Dirigir el calor hacia donde sea necesario
El vidrio es un material delicado. Se necesita un calor que penetre profundamente y rápidamente, pero no se puede calentar solo la superficie, ya que eso dañaría el producto. Preferimos usar fuentes de calor de alta densidad de vatios. Cuando se aplican más de 2000W a través de un revestimiento de cuarzo, se genera radiación infrarroja que realmente penetra en el vidrio. Pero aquí está el problema: la tensión eléctrica es lo que suele causar problemas. Si se utiliza una tensión inferior a la necesaria, el flujo de radiación disminuye y se desperdicia tiempo. Pero si se utiliza demasiada tensión, los filamentos se quemarán en cuestión de semanas. Primero verificamos la salida real del transformador. Es la única forma de asegurarse de que la lámpara alcance la temperatura adecuada sin dañarse prematuramente.
Los componentes hardware
El cuarzo es la opción ideal por una razón: soporta bien los golpes térmicos y permite que la radiación infrarroja pase a través de él. Dependiendo de las características de su producto, podríamos aplicar recubrimientos específicos para ajustar cómo se emite el calor. También están los conectores: R7s, Sk15, etc. No se trata solo de que se conecten bien, sino también de la corriente que fluye a través de ellos. Los contactos baratos generan puntos calientes, lo que puede dañar los conectores o causar parpadeos molestos que afectan la calidad del producto.
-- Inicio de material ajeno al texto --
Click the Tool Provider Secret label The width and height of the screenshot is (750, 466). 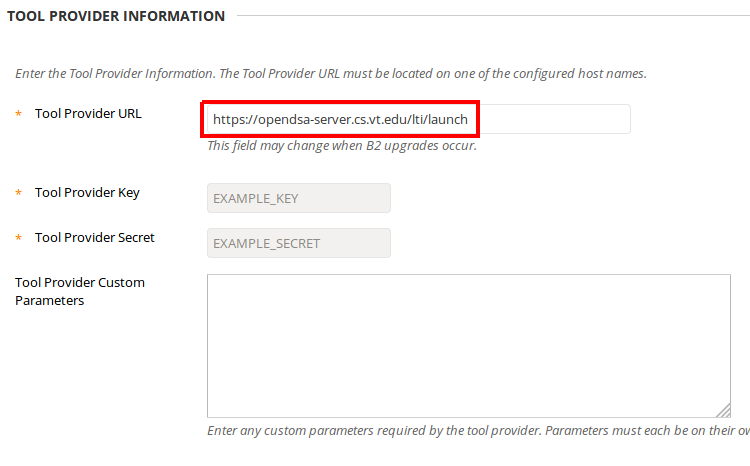click(x=95, y=237)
Utilizamos terminales resistentes, ya que pueden soportar el calor sin fallar.
El equilibrio ideal
Más calor suena bien, ¿verdad? No siempre. Las lámparas de alta potencia hacen que el vidrio alcance la temperatura rápidamente, pero también convierten la estructura de la máquina en un horno. Si los ventiladores de enfriamiento o los sistemas de refrigeración no están preparados para manejar esa carga adicional de calor, la temperatura del proceso comenzará a fluctuar. Es frustrante. Crees que has logrado el equilibrio perfecto, pero todo cambia. Por eso analizamos el flujo de aire antes de sugerir cualquier aumento en la potencia. Es mejor tener un proceso estable que uno muy caliente e incontrolable.